* **WHAT IS NEEDED**
Repeat exactly the stretch of lines that starts with the one containing "The image size" and ends with the last line of the material. Leave out pictures.

* **LISTED RECORDS**
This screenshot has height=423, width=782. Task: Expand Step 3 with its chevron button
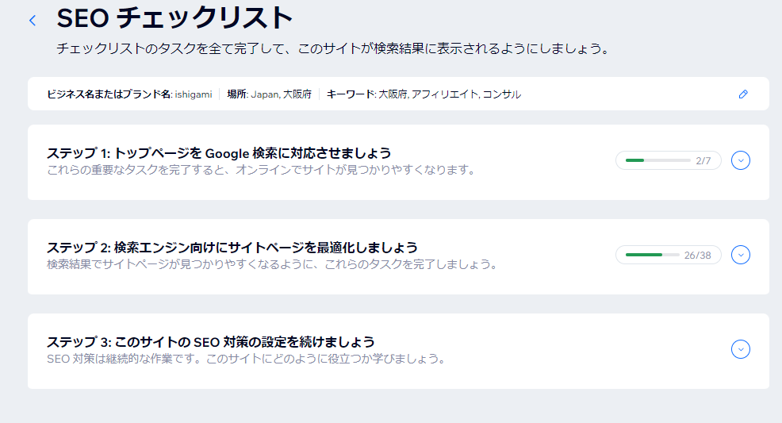[741, 349]
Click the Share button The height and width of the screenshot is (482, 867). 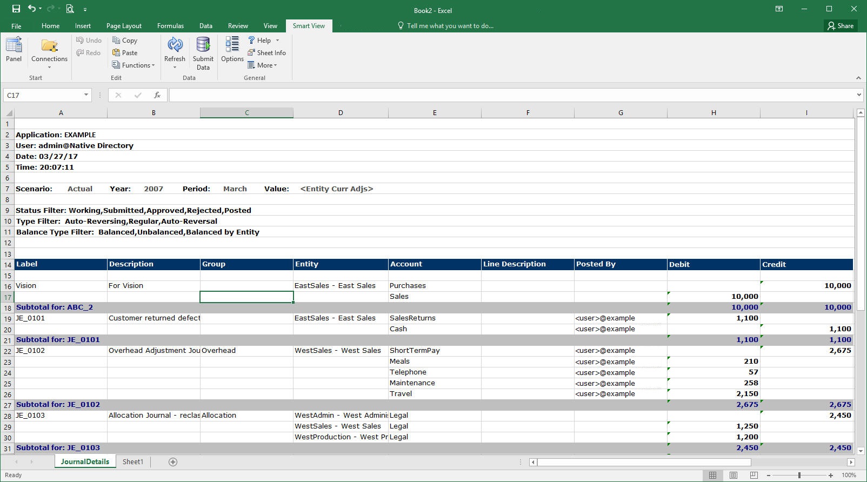pos(841,26)
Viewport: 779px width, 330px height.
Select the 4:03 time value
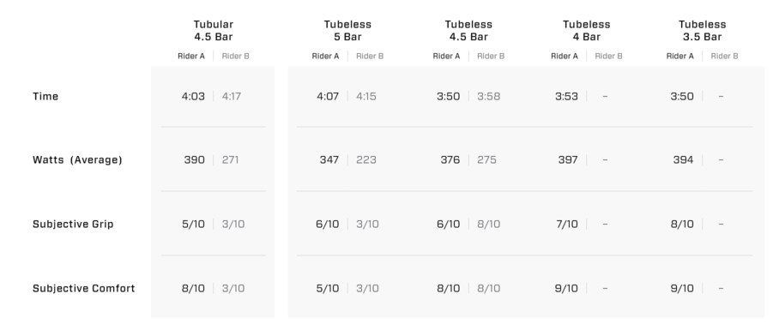click(193, 96)
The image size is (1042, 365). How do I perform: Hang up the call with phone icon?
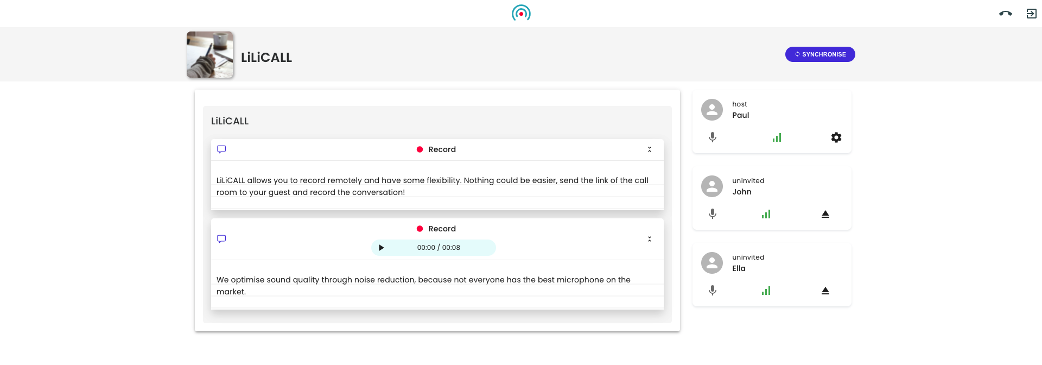[x=1005, y=14]
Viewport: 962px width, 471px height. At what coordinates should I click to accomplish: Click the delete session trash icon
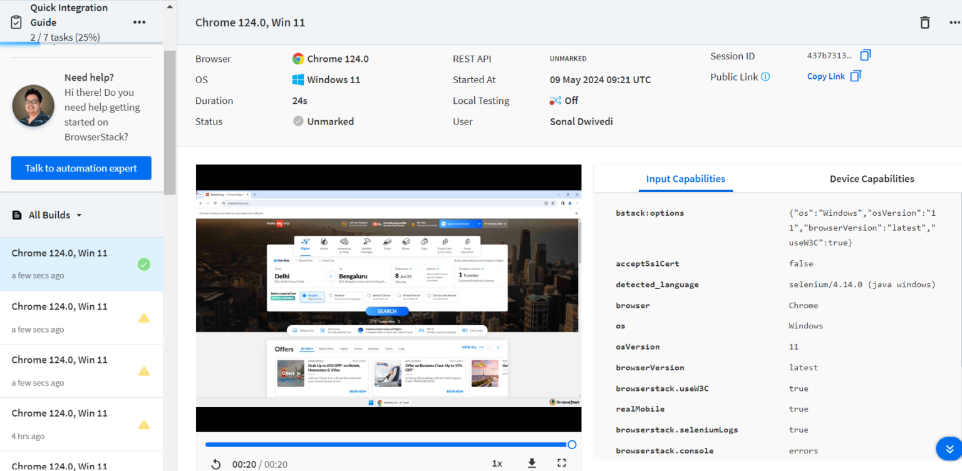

* **COMPLETED TASK**
The image size is (1042, 365). How do I perform: Hang up the call with phone icon?
[x=1005, y=14]
Viewport: 962px width, 471px height. At what coordinates should I click to accomplish: Click the delete session trash icon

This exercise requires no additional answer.